今日は何をするか。スマホを通じて仕事の内容は随時、送られてくる。資料作成、顧客回りの移動記録、顧客との会話、そして健康状態などはすべてデータとなり、AI上司はこのデータをもとに、営業成績を上げるように、社員の個性、その日の体調に応じた行動を指示してくれる。

「監視されているようで嫌だ」と言う先輩もいるが、俺はそうは思わない。AI上司は依怙贔屓はしないし、ご機嫌をうかがう必要もない。仕事終わりに飲みに付き合わされ、自慢話や愚痴を聞かされることもない。


近い将来、AIとロボットが飛躍的に進化することで、20年以内に日本人の半数が仕事を失う可能性があるという予測がある。本誌でもたびたび、なくなる仕事を記事にしてきた。それでもまだ大げさだと思う人もいるが、最初にデジカメがヒットした1990年代半ば、誰が本気でコダックが倒産する時代が来ると予想しただろうか。そしてそのデジカメもスマホ普及の影響で今や出荷台数はピーク時の5分の1。驚くスピードで産業地図は激変している。
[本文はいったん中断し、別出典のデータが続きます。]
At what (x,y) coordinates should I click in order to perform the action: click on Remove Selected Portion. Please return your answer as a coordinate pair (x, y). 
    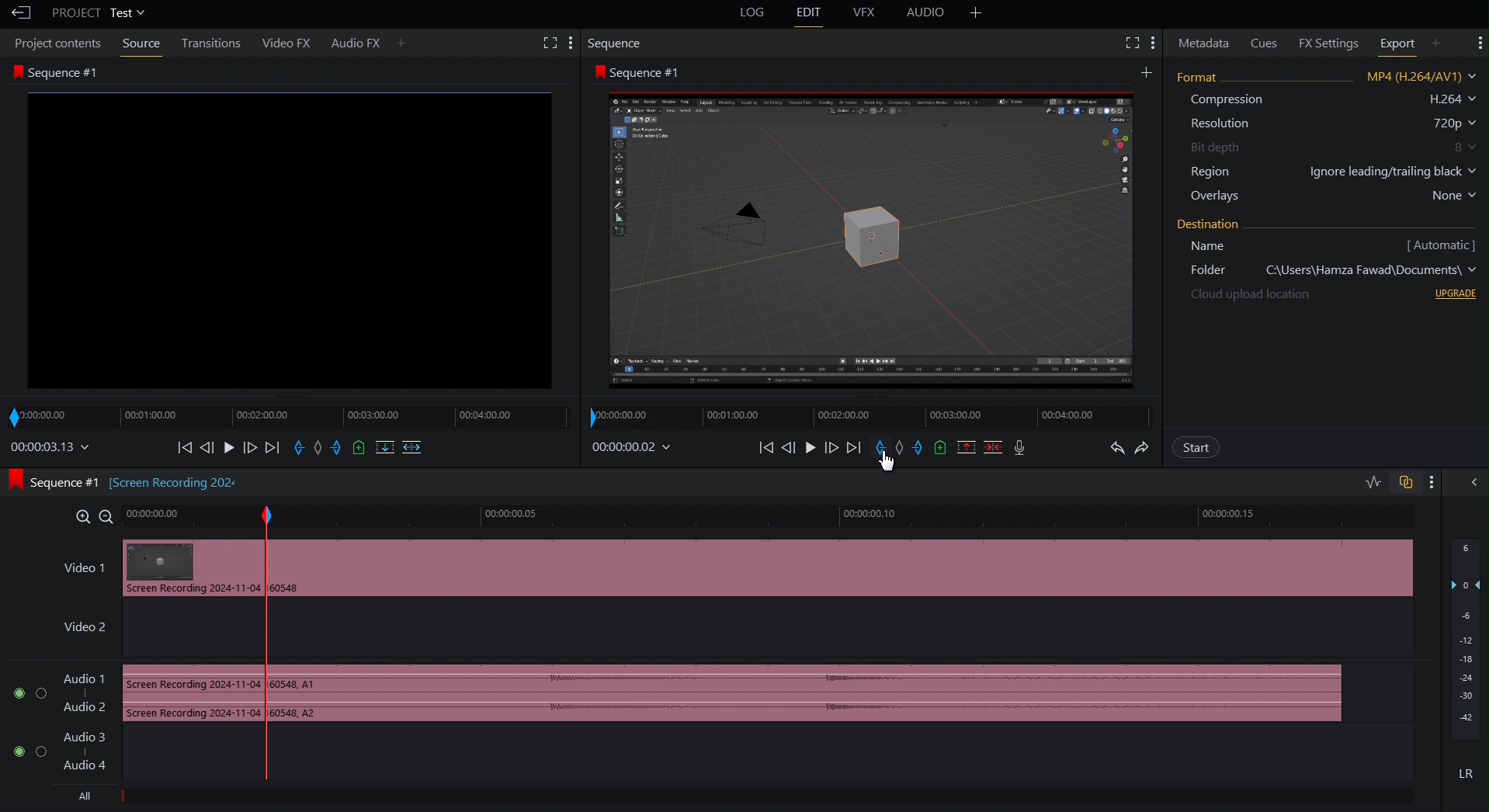
    Looking at the image, I should click on (966, 447).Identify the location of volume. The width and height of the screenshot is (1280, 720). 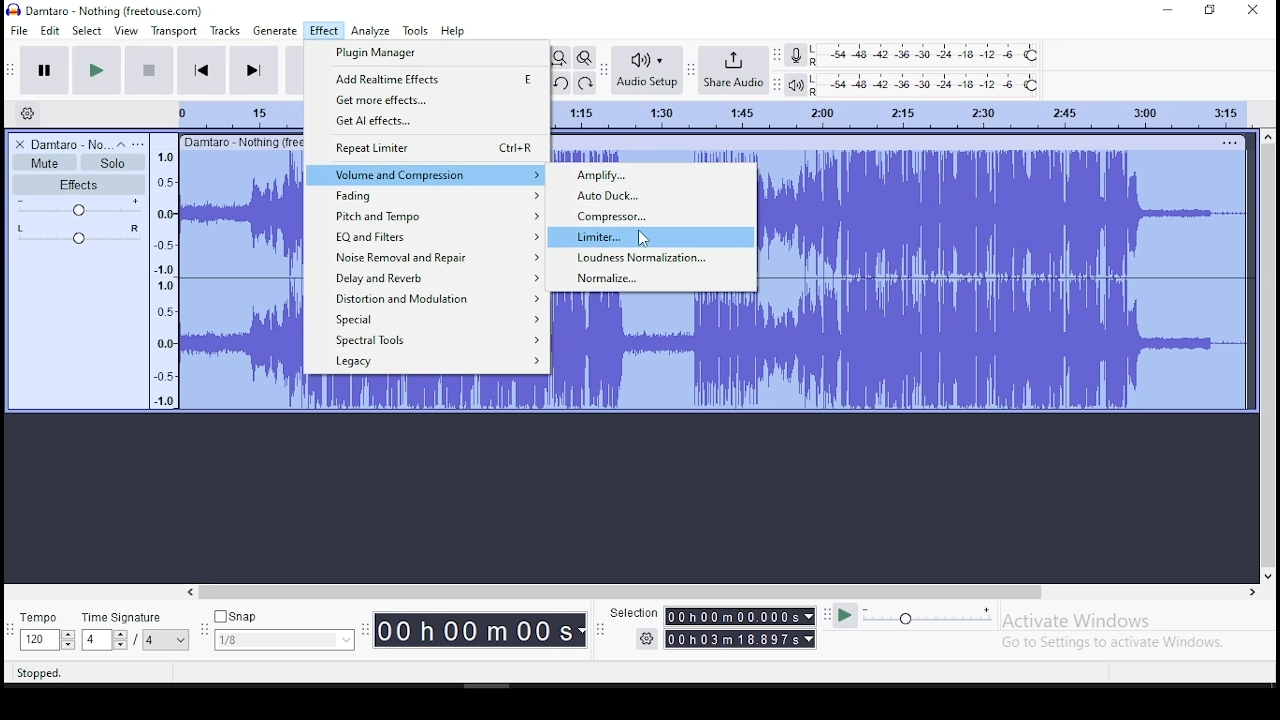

ハンドルもペダルもない完全自動運転車として話題を呼んだ「ウェイモ」の新型車。(共同通信=写真)

「仕事消滅が最初にやってくるのは10年後の2025年前後、自動運転車普及による日本国内の123万人のドライバーたちの大量失業でしょう」と語るのはITに詳しい経営コンサルタントの鈴木貴博氏。カルロス・ゴーン氏も今年の9月の記者会見で、「自動車産業はこの先10年で、過去50年よりも多くの変革を経験する。自動車産業を大転換させる革命が近づきつつある」と発言している。

自動運転車の普及で仕事を失うのはドライバーだけではない。例えば事故が大幅に減ると、自賠責保険だけで補償が十分になり、自動車保険業も消えるだろう。

「世の中には今のビジネスの仕組みだから必要な仕事がたくさんあります。AIにとって代わられる仕事よりも、その周辺の仕事がなくなるインパクトは大きい」(鈴木氏)

▼自動運転車普及のロードマップ
現在
ソフトウエアやセンサーによって、自動車や運転手の代わりに、駐車や適応走行制御(ACC)など、多くの機能が使えるようになる。
・短期(1~5年後)
2022年までに、ほとんどの車に周囲の物体を探知するカメラが搭載され、渋滞中でもACCが使えるようになる。
・中期(5~10年後
2027年までに高度なGPSとレーザーによる検知&測距テクノロジーで、他の車両を認識できるようになる。
・長期(10~20年後)
2037年までに、高速道路での自動運転が義務化される。人間が運転するのは細かい道だけになる。
・超長期(20~30年後)
2047年。自家用自動車がなくなり、無料で乗れる自動運転バスが運営される。また、富裕層向けに輸送サービス契約が始まる。
※『シグナル:未来学者が教える予測の技術』(エイミー・ウェブ/ダイヤモンド社)をもとに作成。